#### Data to process
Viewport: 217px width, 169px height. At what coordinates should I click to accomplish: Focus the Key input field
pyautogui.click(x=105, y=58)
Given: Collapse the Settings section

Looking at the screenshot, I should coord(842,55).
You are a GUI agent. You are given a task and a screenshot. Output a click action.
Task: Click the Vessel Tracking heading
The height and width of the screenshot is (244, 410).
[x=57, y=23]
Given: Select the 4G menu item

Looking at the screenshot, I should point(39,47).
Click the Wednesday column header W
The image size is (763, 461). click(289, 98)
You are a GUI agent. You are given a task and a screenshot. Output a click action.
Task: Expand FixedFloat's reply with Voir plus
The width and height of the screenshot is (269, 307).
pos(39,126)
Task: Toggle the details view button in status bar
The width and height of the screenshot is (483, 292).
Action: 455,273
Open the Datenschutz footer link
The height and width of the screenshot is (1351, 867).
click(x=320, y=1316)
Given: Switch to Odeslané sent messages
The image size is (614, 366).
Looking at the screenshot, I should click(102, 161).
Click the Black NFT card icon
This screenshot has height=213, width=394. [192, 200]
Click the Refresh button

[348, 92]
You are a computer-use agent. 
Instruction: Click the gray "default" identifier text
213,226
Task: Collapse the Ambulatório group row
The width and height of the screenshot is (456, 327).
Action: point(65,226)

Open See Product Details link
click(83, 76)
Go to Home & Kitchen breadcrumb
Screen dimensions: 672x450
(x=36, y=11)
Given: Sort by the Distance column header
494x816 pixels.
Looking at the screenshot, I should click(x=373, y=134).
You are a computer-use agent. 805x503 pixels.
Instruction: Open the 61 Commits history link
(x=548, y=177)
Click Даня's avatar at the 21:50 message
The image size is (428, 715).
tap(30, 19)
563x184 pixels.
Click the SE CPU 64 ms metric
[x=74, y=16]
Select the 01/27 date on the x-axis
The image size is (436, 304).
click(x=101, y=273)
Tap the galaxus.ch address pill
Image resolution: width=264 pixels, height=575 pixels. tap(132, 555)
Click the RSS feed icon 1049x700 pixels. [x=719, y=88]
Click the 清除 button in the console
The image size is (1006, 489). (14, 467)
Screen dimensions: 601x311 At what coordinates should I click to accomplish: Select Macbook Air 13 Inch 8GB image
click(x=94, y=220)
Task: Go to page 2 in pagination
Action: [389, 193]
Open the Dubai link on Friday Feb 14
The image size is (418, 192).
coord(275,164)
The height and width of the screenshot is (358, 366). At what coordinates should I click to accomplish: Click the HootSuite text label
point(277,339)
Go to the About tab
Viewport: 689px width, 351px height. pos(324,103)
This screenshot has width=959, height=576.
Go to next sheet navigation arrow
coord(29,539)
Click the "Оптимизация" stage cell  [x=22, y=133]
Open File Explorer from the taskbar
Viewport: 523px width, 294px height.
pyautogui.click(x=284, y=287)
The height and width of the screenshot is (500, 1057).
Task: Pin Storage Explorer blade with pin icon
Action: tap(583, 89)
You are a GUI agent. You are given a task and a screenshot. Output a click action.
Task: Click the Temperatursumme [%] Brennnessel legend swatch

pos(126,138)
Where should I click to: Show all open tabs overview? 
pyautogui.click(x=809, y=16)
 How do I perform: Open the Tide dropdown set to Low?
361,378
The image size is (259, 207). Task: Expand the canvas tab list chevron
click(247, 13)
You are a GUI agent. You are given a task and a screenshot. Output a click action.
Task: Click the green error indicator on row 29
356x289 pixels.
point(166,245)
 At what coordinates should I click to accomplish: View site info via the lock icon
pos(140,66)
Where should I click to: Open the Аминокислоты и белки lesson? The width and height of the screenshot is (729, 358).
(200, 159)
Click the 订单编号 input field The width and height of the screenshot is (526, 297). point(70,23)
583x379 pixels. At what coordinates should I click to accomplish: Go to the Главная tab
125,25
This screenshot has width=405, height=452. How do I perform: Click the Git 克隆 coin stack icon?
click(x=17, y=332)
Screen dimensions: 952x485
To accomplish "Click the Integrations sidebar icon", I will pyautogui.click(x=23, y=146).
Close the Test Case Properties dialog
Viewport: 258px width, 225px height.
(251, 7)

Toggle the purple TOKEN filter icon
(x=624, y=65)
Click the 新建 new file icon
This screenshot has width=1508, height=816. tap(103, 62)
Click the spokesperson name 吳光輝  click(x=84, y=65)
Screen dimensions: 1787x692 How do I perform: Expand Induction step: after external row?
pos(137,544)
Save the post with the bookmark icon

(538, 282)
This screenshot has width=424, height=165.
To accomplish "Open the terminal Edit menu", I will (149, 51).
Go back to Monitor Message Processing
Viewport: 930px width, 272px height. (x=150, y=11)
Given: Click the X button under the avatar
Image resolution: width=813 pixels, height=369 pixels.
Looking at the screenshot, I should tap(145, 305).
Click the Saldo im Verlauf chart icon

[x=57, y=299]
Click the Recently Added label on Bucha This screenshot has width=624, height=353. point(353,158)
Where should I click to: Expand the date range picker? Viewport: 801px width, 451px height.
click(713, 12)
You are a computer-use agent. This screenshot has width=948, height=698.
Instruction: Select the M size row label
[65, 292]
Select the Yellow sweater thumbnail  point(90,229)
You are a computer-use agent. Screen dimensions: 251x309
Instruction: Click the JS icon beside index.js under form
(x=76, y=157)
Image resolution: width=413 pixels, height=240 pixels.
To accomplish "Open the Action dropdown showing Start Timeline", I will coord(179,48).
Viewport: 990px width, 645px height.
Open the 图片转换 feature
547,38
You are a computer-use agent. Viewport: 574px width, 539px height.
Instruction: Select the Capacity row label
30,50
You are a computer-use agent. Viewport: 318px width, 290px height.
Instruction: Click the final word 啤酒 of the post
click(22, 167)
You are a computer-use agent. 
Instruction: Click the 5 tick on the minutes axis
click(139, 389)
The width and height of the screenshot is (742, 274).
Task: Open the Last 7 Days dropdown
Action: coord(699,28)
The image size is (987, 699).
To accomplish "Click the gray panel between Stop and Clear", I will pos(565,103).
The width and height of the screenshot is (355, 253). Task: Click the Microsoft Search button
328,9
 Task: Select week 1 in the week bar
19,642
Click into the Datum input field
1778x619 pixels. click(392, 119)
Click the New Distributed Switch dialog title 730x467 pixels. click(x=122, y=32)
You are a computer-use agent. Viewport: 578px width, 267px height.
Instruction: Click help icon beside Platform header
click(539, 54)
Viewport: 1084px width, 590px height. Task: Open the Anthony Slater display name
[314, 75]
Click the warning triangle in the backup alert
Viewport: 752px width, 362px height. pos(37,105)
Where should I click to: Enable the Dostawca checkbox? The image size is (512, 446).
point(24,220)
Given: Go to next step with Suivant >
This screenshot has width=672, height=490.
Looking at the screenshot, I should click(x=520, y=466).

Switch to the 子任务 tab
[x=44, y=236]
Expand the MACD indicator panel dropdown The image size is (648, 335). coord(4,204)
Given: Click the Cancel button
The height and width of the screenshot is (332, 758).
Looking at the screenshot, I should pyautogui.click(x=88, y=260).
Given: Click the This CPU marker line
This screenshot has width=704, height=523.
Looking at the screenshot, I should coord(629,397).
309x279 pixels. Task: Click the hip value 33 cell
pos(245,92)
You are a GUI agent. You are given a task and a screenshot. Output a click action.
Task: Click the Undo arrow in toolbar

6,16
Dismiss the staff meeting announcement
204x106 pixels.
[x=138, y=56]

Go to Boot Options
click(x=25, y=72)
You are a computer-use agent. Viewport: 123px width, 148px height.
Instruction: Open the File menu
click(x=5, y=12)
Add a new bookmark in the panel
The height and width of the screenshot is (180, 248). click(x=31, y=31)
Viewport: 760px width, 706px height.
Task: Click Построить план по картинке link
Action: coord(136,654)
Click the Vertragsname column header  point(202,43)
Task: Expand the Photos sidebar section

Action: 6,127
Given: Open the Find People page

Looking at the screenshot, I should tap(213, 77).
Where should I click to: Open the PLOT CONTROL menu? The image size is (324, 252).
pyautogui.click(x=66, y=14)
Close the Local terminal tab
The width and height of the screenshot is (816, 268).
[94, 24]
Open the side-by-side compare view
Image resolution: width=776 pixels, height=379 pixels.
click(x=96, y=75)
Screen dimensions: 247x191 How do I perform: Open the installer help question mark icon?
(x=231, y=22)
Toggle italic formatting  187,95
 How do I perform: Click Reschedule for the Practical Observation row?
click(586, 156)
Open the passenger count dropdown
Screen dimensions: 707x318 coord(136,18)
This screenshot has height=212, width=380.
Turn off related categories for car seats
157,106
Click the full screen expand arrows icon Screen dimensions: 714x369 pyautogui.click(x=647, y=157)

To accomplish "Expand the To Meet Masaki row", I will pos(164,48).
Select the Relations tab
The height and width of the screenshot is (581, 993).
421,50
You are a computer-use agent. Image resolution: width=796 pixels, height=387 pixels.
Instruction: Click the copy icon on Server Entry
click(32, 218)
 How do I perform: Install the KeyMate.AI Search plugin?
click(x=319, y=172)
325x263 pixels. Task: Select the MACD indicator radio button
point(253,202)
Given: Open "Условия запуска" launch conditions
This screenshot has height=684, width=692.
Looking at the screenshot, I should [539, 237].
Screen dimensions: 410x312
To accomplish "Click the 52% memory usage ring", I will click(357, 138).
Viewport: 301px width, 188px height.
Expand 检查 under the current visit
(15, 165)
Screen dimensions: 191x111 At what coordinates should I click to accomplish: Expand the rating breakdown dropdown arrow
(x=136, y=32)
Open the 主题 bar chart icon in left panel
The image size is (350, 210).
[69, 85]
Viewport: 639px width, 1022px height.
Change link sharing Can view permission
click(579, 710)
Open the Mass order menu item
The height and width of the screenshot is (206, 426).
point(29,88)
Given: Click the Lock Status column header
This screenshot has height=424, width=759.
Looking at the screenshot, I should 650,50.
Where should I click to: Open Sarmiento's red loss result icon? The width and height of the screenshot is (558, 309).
########
> [Exercise description]: Copy every line in the entries above that has the string "Close" in it.

> [Exercise response]:
Close the Test Case Properties dialog
Close the Local terminal tab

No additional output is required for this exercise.